▼

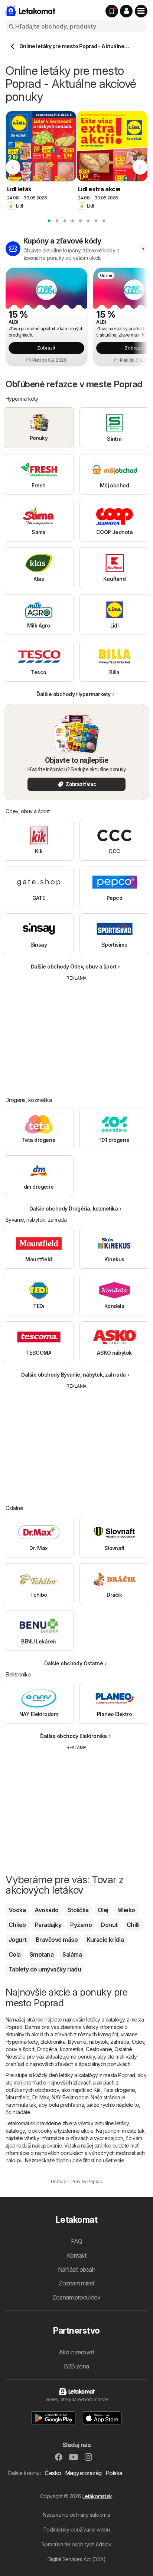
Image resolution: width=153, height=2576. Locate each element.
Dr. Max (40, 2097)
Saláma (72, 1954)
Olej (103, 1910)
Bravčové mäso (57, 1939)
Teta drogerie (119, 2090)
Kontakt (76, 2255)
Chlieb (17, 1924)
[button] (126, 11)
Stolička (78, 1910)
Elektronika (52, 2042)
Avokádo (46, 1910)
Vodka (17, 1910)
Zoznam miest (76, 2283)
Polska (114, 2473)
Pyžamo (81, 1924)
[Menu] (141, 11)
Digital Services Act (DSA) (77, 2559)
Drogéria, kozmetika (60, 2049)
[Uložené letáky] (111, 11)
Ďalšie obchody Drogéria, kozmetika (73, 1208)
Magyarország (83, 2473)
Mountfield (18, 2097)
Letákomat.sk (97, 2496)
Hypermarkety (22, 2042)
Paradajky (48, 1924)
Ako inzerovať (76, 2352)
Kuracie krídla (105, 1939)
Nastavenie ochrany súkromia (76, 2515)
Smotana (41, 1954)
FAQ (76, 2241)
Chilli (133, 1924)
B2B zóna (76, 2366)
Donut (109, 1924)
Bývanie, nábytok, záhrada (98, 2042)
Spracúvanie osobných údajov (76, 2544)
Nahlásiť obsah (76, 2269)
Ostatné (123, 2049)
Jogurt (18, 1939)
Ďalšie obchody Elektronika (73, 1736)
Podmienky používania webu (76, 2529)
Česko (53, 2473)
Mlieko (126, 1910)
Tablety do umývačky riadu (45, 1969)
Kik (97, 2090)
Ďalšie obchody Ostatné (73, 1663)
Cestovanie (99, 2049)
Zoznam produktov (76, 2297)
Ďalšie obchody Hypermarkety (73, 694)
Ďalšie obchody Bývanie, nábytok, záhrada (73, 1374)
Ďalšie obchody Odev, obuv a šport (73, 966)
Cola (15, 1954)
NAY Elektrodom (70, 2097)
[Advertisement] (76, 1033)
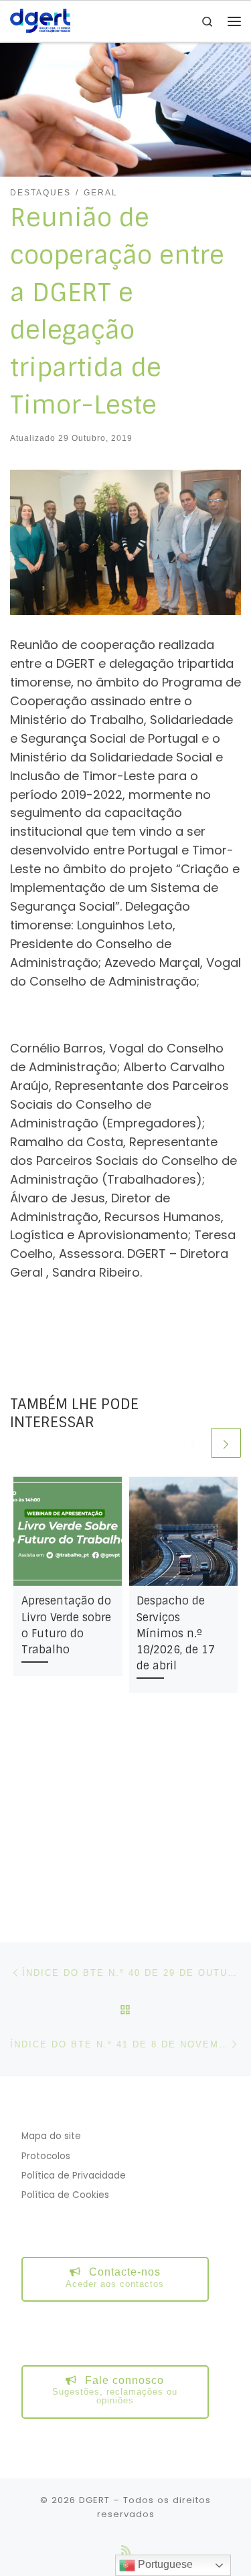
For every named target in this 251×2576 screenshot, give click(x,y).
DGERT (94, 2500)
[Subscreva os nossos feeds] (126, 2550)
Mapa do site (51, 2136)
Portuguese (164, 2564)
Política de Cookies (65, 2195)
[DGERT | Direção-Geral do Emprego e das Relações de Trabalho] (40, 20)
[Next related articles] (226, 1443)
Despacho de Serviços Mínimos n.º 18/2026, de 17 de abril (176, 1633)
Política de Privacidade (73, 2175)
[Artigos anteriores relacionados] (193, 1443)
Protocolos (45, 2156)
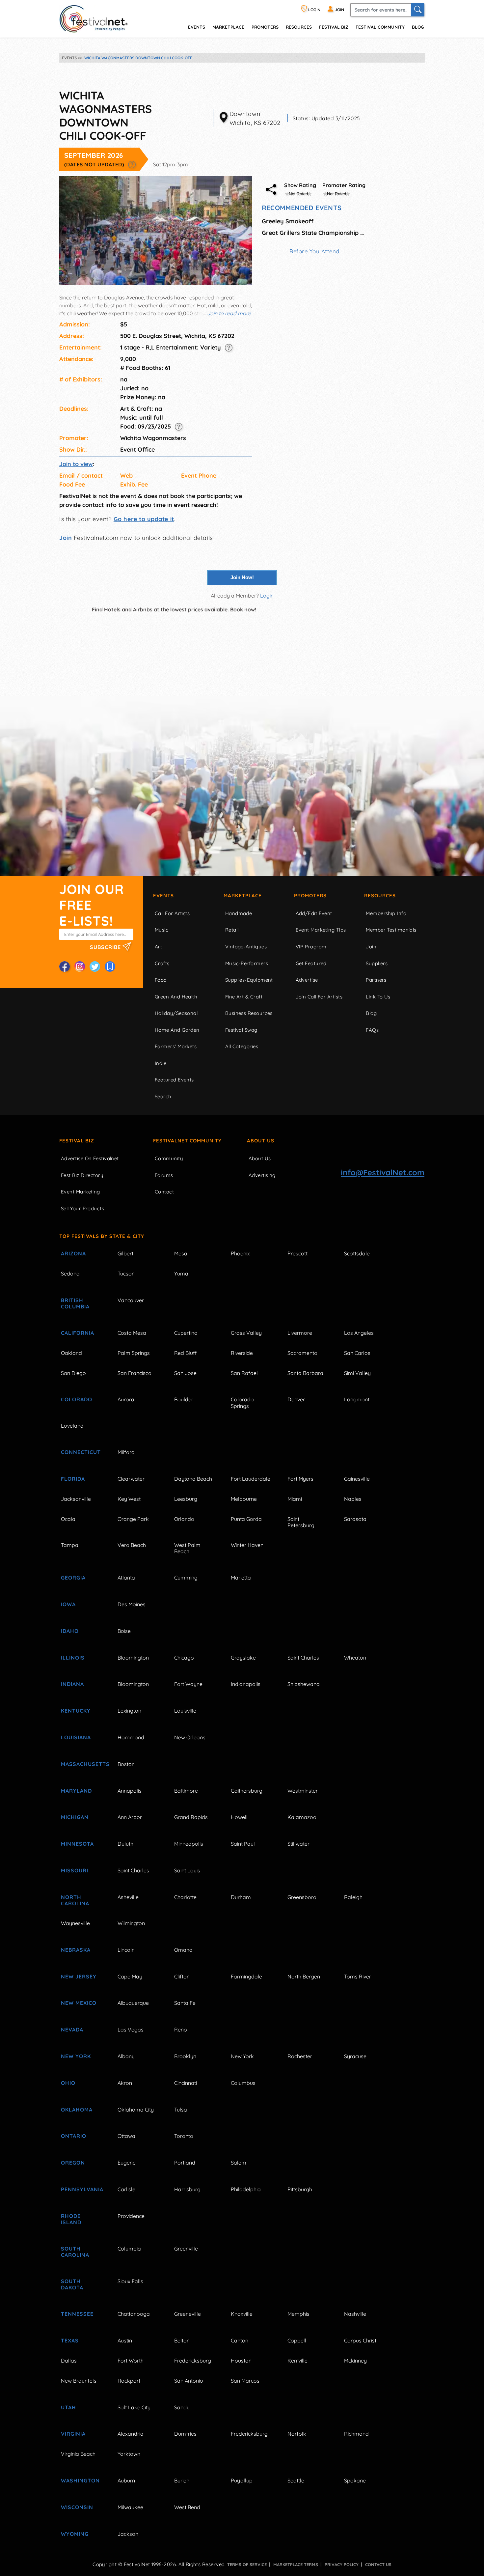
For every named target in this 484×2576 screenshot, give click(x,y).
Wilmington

▲
▼

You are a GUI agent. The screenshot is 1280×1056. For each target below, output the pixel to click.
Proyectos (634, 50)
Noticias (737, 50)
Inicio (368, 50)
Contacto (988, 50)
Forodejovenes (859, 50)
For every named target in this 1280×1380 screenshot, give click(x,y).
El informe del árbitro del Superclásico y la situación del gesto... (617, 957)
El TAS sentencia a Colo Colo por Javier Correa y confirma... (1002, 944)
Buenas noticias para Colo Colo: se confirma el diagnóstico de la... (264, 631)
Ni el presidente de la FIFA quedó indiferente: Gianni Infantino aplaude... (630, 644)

▲

● **Instructions to follow**: Starting with the line that holds "Ďalšie obchody Ostatné (73, 1663)" and ending with the line that holds "[Advertisement] (76, 1033)", retype every line in the data above exactly, and nothing else.

● **Solution for this exercise**:
Ďalšie obchody Ostatné (73, 1663)
Cestovanie (99, 2049)
Zoznam produktov (76, 2297)
Ďalšie obchody Hypermarkety (73, 694)
Ďalšie obchody Bývanie, nábytok, záhrada (73, 1374)
Ďalšie obchody Odev, obuv a šport (73, 966)
Cola (15, 1954)
NAY Elektrodom (70, 2097)
[Advertisement] (76, 1033)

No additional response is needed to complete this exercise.